All jobs in Log::Parallel currently date-based. All the rules and the input data are understood to cover certain date ranges. Log::Parallel figures that the output time range of a job is the same as the intput time range for that job. You can have daily jobs with daily output. You can combine daily inputs together to run a weekly job. In the current system, there is no way to break up that weekly job's output back into daily time ranges. This presents two problems: first, there is no good solution to sessions that cross a time boundry; second, there is no easy way to to go backwards in time (for example, to filter out spammers).

On potential improvement would be to allow jobs that have the same input to run together so that the parsing/combining step is only done once.

Another improvement would be to use unix sort -m instead of Sort::MergeSort.

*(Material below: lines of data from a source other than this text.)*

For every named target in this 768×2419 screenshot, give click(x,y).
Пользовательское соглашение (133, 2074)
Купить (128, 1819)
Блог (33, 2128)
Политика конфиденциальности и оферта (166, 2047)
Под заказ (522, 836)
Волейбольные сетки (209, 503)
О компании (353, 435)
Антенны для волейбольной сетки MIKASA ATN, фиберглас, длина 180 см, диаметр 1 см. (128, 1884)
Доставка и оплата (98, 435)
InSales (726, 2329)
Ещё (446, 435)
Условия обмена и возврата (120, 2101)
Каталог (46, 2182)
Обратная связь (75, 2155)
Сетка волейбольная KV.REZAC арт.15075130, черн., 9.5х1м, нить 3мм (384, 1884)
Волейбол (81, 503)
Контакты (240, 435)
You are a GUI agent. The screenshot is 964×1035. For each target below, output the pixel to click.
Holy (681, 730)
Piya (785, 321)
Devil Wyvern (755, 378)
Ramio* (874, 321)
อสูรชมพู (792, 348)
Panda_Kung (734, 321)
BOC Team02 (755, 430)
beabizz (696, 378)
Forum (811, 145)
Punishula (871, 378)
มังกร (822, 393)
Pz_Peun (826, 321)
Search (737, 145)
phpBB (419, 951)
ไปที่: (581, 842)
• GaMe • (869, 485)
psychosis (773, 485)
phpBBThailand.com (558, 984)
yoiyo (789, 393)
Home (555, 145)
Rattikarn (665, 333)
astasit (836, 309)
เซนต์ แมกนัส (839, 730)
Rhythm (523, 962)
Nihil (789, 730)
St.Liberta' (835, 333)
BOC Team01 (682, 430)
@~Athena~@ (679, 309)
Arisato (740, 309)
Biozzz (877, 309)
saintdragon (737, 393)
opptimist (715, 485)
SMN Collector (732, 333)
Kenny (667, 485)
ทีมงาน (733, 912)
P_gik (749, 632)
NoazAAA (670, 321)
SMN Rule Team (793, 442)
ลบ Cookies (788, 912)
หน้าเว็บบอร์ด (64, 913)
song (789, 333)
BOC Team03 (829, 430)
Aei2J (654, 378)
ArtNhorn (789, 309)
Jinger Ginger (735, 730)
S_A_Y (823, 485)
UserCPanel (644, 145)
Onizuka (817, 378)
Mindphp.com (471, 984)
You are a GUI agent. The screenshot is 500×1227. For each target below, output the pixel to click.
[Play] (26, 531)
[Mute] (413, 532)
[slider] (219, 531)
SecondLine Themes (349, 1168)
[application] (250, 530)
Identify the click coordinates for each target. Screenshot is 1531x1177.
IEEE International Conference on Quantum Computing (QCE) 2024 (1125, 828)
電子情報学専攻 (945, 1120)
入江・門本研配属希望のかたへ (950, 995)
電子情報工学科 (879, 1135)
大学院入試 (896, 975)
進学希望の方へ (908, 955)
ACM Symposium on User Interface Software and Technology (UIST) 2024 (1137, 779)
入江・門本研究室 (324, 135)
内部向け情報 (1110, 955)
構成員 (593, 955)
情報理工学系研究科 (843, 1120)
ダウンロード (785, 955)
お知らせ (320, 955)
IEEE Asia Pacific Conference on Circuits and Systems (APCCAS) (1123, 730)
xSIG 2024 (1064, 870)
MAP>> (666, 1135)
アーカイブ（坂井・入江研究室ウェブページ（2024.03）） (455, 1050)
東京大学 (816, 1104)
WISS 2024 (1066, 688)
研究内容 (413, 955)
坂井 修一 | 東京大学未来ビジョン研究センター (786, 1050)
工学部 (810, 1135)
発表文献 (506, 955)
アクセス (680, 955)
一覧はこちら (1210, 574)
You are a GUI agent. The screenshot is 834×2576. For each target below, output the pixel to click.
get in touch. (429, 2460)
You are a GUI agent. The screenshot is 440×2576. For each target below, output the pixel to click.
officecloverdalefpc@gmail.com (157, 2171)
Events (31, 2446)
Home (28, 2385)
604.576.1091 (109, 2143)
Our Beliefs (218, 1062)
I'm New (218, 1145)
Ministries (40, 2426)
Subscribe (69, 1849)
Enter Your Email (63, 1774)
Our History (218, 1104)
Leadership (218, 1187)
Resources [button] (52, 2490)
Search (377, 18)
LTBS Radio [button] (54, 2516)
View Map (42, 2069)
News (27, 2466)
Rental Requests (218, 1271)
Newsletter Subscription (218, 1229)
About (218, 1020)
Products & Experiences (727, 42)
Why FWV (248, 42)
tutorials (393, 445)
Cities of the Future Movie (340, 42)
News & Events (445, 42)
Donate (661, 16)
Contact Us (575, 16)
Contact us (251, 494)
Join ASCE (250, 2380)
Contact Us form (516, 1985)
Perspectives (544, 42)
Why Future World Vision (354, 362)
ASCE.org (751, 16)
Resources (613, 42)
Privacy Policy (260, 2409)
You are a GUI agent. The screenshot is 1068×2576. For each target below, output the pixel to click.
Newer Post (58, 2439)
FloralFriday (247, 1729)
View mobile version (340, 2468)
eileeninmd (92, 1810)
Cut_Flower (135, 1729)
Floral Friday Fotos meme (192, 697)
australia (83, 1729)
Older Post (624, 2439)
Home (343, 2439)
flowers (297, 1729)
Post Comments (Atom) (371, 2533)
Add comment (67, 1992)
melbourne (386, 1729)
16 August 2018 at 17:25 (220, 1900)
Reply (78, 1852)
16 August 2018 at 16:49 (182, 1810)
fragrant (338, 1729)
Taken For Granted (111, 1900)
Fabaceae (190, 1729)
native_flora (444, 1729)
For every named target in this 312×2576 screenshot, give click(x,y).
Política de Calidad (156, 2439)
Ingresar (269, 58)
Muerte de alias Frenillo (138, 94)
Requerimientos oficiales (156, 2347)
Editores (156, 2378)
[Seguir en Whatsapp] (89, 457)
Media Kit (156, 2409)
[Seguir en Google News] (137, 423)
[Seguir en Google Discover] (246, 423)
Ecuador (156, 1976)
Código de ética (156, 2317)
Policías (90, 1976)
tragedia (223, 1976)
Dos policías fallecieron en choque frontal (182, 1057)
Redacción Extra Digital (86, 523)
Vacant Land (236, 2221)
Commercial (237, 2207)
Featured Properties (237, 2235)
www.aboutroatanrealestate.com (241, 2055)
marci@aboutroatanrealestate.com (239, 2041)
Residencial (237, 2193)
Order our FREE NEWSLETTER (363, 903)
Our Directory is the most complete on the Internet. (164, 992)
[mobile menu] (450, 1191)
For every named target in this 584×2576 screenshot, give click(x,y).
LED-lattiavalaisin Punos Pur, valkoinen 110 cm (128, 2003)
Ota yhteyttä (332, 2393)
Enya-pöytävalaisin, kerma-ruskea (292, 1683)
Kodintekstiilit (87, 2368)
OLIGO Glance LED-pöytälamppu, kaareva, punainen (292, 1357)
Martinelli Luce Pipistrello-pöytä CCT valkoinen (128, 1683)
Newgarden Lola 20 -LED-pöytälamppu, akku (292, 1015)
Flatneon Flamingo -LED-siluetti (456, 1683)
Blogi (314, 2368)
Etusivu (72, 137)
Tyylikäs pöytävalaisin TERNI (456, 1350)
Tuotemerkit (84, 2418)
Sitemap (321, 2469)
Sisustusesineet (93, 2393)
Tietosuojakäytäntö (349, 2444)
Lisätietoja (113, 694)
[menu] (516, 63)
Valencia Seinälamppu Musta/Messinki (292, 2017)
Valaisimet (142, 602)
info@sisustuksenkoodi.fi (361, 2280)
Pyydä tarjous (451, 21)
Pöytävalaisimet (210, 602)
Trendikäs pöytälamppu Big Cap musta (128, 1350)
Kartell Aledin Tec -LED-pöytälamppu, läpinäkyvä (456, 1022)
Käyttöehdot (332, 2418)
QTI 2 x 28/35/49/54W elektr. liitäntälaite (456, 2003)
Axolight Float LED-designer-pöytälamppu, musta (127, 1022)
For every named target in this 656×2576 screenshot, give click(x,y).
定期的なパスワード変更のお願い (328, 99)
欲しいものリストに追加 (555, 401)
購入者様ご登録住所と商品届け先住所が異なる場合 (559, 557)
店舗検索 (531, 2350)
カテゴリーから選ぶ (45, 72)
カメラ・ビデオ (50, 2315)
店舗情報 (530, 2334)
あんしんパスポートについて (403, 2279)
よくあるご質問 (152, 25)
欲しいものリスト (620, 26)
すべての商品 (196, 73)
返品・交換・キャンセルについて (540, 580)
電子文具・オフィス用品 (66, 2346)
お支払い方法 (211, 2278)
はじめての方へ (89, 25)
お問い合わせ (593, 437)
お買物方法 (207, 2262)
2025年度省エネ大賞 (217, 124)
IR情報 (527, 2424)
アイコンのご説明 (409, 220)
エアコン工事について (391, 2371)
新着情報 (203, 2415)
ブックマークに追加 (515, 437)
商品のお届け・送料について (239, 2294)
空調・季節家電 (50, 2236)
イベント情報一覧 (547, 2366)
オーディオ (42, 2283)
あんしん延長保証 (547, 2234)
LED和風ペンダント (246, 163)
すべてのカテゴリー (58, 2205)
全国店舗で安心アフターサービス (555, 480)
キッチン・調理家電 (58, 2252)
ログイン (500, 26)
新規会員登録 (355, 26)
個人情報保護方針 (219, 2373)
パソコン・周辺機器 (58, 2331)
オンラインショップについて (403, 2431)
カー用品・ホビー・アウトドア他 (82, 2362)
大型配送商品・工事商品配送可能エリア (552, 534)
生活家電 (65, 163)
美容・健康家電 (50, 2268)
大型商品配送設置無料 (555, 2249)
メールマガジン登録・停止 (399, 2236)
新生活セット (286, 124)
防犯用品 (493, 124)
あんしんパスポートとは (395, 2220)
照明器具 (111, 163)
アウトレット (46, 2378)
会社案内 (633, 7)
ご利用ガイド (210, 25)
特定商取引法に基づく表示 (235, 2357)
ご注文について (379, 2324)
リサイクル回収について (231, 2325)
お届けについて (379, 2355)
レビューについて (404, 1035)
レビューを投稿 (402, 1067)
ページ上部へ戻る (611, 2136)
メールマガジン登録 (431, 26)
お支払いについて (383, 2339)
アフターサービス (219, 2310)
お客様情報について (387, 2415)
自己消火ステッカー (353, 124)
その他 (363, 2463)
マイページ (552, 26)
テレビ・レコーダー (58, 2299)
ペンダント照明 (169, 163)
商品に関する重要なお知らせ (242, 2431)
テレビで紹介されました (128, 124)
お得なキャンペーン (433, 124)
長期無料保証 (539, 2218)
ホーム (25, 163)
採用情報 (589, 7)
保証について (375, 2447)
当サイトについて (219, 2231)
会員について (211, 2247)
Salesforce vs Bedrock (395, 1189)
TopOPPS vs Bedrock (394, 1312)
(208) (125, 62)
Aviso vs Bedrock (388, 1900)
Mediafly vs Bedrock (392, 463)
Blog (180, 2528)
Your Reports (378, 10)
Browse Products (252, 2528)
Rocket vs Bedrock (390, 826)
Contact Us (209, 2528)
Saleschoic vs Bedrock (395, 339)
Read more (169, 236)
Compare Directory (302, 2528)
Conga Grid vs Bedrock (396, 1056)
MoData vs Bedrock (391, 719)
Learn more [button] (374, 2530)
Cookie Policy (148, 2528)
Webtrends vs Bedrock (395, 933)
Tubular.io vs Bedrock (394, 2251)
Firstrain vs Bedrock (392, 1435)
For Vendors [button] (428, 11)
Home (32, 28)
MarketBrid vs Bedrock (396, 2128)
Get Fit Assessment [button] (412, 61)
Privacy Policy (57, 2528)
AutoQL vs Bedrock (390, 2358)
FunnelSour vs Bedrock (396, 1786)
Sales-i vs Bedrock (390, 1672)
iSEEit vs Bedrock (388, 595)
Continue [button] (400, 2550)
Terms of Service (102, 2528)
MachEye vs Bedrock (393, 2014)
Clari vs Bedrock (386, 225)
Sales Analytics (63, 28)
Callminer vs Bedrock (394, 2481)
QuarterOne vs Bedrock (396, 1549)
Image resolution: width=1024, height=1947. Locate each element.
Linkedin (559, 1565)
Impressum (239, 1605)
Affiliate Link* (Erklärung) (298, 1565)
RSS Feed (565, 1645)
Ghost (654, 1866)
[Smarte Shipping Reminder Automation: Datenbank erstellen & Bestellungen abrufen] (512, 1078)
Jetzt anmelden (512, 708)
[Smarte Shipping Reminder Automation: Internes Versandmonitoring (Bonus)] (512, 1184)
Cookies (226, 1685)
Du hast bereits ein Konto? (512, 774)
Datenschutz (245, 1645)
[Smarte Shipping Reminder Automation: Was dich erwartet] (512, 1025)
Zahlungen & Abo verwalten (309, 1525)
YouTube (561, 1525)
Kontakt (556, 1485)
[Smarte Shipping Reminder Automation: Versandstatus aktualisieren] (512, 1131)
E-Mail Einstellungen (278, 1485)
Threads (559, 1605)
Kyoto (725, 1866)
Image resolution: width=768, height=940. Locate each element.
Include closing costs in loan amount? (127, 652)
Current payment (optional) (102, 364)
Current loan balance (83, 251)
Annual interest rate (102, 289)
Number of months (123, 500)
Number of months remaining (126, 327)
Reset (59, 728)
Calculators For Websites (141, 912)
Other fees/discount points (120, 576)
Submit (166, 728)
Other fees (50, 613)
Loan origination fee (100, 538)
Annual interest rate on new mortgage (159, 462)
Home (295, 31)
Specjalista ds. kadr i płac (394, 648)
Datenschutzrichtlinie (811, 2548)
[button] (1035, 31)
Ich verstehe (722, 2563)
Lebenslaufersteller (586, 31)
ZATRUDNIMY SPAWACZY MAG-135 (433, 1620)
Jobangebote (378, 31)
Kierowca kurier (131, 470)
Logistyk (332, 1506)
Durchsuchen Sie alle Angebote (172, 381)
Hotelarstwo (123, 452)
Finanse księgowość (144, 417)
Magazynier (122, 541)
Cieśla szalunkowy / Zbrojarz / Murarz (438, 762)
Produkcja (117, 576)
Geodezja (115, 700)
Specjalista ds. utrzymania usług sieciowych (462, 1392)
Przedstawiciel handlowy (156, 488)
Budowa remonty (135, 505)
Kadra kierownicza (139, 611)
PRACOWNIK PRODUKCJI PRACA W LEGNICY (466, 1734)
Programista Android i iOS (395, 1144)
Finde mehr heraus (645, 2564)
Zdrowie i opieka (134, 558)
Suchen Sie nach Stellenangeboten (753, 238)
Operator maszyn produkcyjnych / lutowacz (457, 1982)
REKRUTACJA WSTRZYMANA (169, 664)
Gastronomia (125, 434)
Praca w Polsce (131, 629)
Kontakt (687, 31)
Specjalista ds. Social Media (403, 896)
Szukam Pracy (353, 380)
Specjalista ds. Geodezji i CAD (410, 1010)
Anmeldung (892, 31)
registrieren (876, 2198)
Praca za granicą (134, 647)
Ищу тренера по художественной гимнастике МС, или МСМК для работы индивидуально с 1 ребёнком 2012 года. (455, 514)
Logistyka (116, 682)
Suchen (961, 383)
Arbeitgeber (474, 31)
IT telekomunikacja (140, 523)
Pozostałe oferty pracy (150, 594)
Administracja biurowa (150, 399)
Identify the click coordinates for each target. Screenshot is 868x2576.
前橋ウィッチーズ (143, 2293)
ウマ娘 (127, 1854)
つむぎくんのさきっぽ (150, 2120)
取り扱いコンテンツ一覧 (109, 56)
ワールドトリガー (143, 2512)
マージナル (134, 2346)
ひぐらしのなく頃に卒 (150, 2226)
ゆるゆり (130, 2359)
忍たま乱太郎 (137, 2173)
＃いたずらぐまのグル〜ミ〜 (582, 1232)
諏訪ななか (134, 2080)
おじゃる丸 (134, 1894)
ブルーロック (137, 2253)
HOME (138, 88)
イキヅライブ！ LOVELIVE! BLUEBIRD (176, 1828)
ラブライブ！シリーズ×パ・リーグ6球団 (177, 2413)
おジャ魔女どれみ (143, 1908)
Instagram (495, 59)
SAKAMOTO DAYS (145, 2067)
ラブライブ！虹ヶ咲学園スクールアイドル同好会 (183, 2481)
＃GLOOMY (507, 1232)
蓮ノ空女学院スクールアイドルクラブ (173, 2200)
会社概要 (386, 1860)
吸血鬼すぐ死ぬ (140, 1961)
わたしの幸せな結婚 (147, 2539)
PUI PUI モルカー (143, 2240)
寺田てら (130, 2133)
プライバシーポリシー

Currently all files are read and written using ssh. Reading using a remote file system (NFS automounts) would improve performance.

FILE NAMING

The input files for Log::Parallel need to be named with a date stamp. The exact naming convention is flexible because the input files can be on multiple hosts and matched with globs. Normal syslog filenames will not work so some other processes must name things by the date.

SEE ALSO

This is used by process_logs. It reads configurations from Log::Parallel::ConfigCheck. It uses a Proc::JobQueue::DependencyQueue to queue the jobs that need to run. The jobs it runs are farmed out to remote systems using RPC::ToWorker. On the remote system, that code that runs the jobs is Log::Parallel::Task. The inputs to the jobs are parsed using a parser found by Log::Parallel::Parsers and the outputs are written using a writer invoked by Log::Parallel::Writers. The main writer is Log::Parallel::TSV. The time time formats that describe when jobs should run are parsed by Log::Parallel::Durations. This module has support modules: Log::Parallel::Paths, Log::Parallel::Metadata, Log::Parallel::Misc.

Some modules that are handy for writing jobs are: Log::Parallel::Sql, Stream::Aggregate, Log::Parallel::Geo::IP.

LICENSE

This package may be used and redistributed under the terms of either the Artistic 2.0 or LGPL 2.1 license.